### [Your goal]
Reproduce the part of the bird-keeping study that opens with the words "Research Article" and closes with "Unit, Airdrie, Lanarkshire.", swapping "Avian exposure" for "Bird exposure".

Research Article

Avian exposure and bronchogenic carcinoma.

BMJ 1992; 305 doi: https://doi.org/10.1136/bmj.305.6860.989 (Published 24 October 1992) Cite this as: BMJ 1992;305:989
  1. A. J. Gardiner,
  2. B. A. Forey,
  3. P. N. Lee
  1. Monklands District General Hospital Medical Unit, Airdrie, Lanarkshire.

    Abstract

    OBJECTIVE--To investigate the association between bird keeping and risk of lung cancer. DESIGN--Case-control study asking detailed questions on exposure to domestic birds and other pets, smoking, and various demographic and potentially confounding variables. SETTING--District general hospital; current admissions interviewed in hospital or recent admissions interviewed at home. PATIENTS--143 patients with lung cancer, 143 controls with heart disease, and 143 controls with orthopaedic conditions individually matched for age, sex, date of admission, and current or past admission. MAIN OUTCOME MEASURES--Odds ratios for lung cancer in relation to various aspects of bird keeping, after adjustment for smoking and other relevant confounding variables. RESULTS--Risk of lung cancer was not significantly associated with household exposure to pet birds at any time or at various specific periods in life, or to keeping large numbers of birds. For specific types of birds no association was seen for living in households with budgerigars or canaries but risk was significantly associated with keeping pigeons (odds ratio 3.53, 95% confidence interval 1.56 to 7.98). This remained significant after regression analysis to account for confounding variables (3.9, 1.2 to 12.62) in both sexes and all age groups. CONCLUSION--Bird keeping may confer some risk of lung cancer but the relation is not as strong as previously reported.

### [Study material]
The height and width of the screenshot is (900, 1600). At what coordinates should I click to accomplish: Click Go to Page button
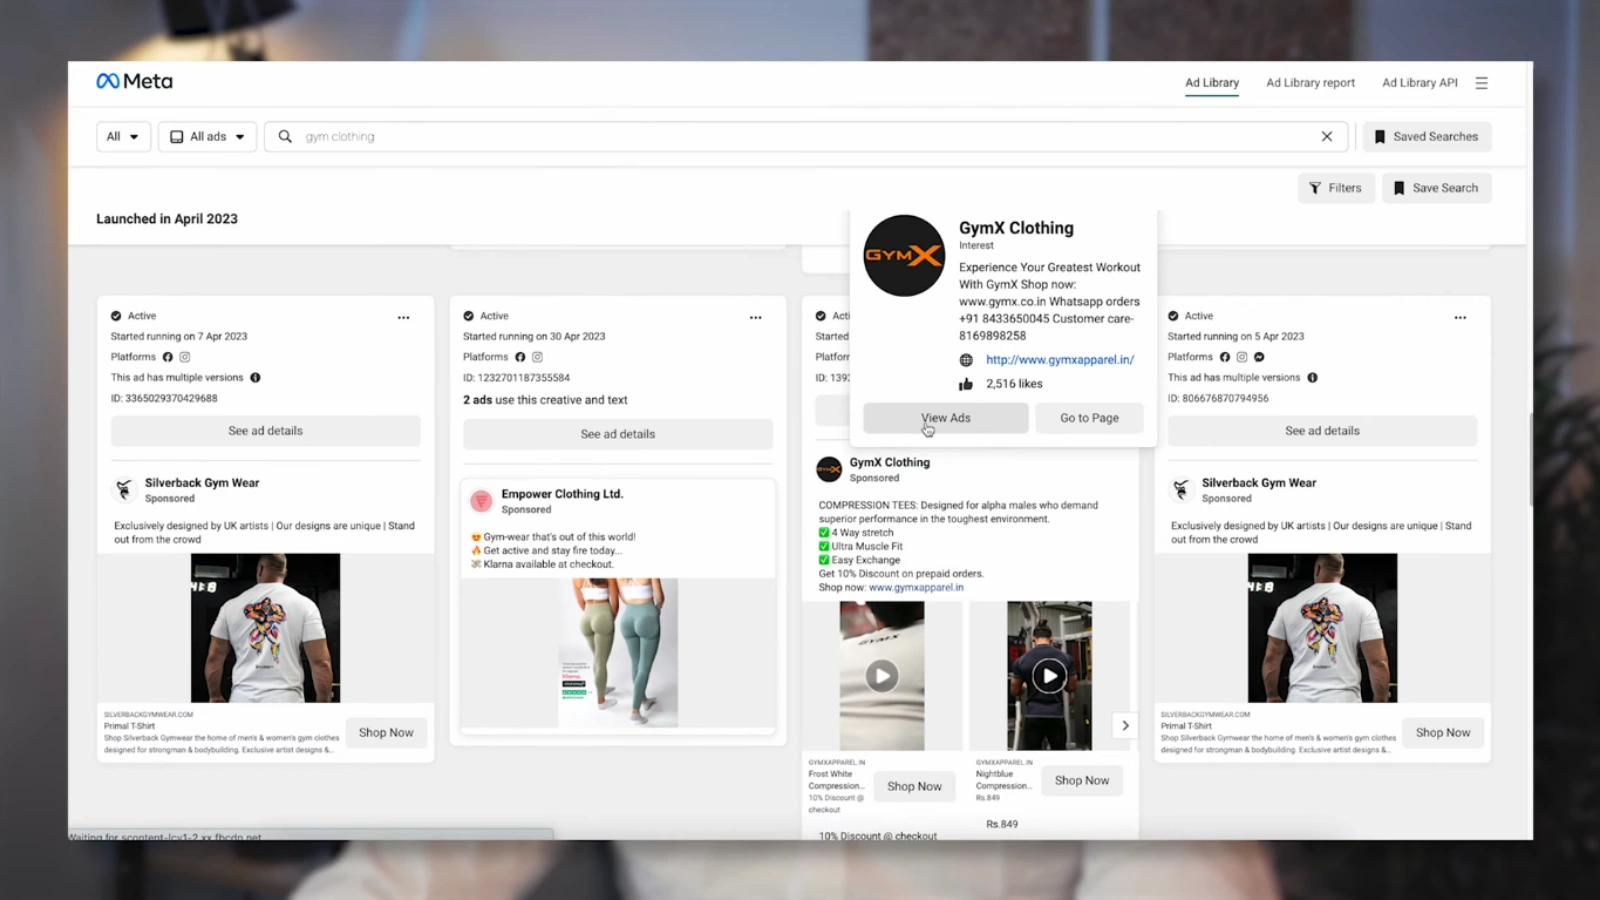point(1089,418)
--
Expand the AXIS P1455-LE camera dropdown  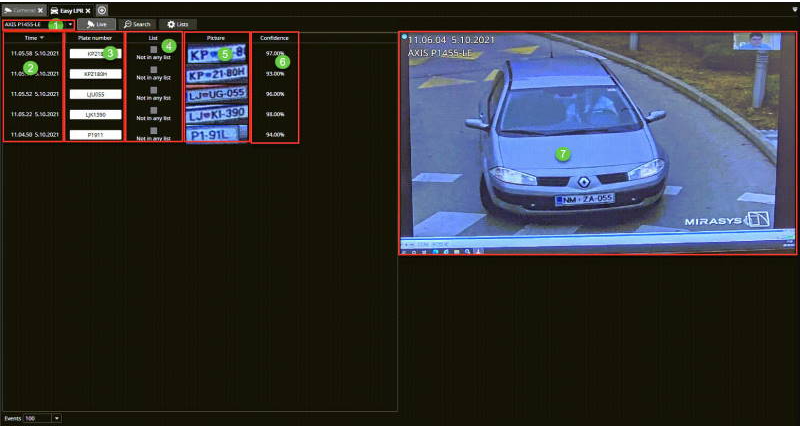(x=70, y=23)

### [Output for this exercise]
Research Article

Bird exposure and bronchogenic carcinoma.

BMJ 1992; 305 doi: https://doi.org/10.1136/bmj.305.6860.989 (Published 24 October 1992) Cite this as: BMJ 1992;305:989
  1. A. J. Gardiner,
  2. B. A. Forey,
  3. P. N. Lee
  1. Monklands District General Hospital Medical Unit, Airdrie, Lanarkshire.